[[ Exercise inputs, beginning ]]
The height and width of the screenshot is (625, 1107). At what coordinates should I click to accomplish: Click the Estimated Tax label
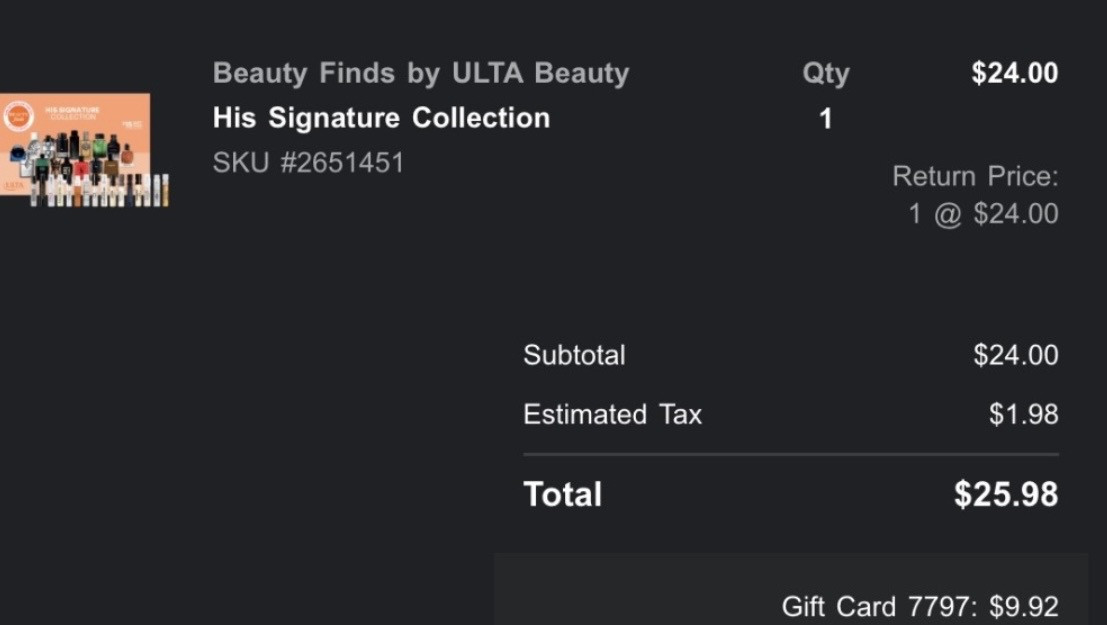612,414
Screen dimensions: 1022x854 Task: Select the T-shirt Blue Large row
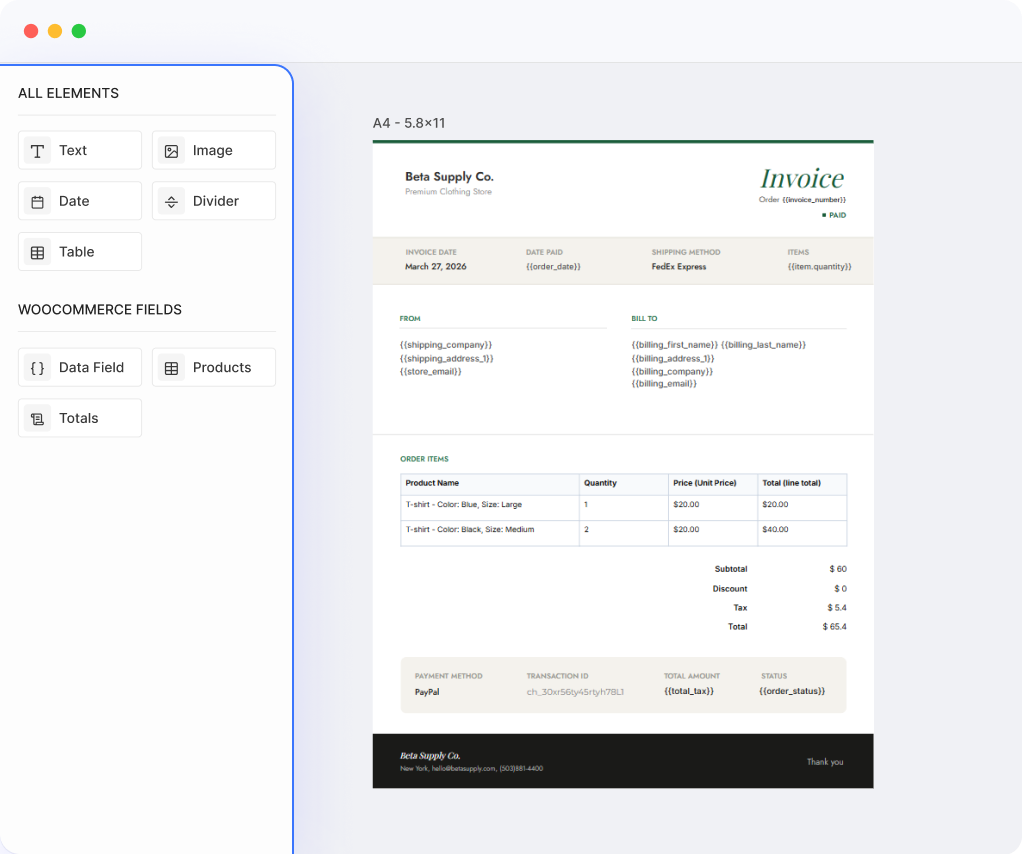(463, 505)
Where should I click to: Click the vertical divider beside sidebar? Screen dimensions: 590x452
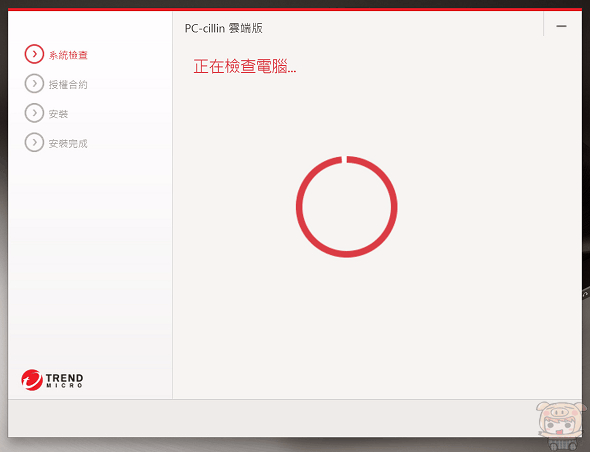point(172,205)
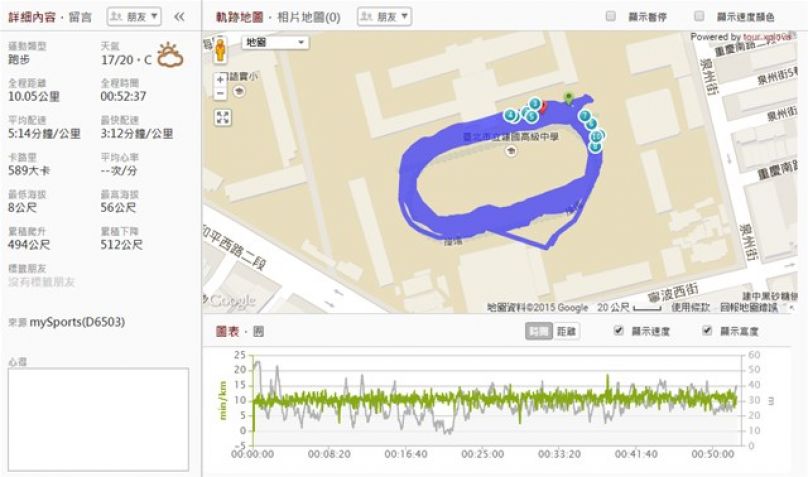Click the green start marker on the track
The width and height of the screenshot is (808, 477).
(569, 98)
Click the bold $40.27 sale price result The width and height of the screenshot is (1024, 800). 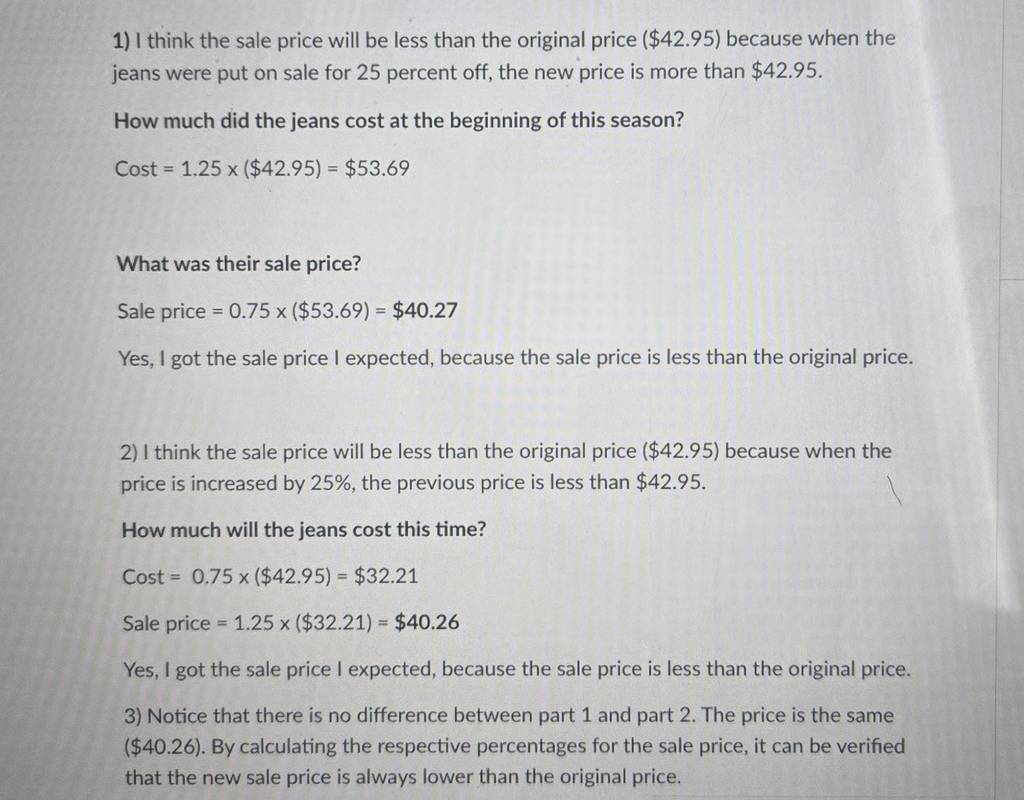pyautogui.click(x=425, y=310)
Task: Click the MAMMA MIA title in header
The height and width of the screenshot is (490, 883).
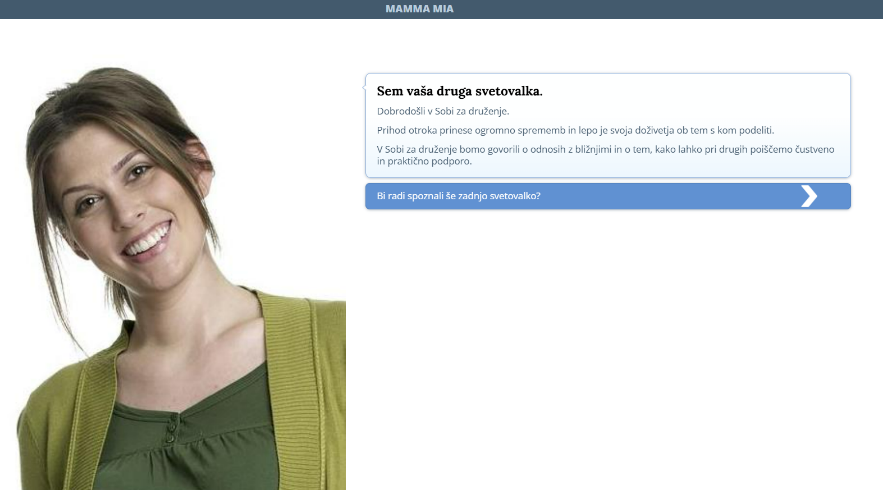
[[ Exercise inputs, end ]]
▶ What is required:
No pictures should appear in the copy. Print exactly the lines above from the line containing "Task: Click the MAMMA MIA title in header" through the last line of the data.

▶ Response to this task:
Task: Click the MAMMA MIA title in header
The height and width of the screenshot is (490, 883).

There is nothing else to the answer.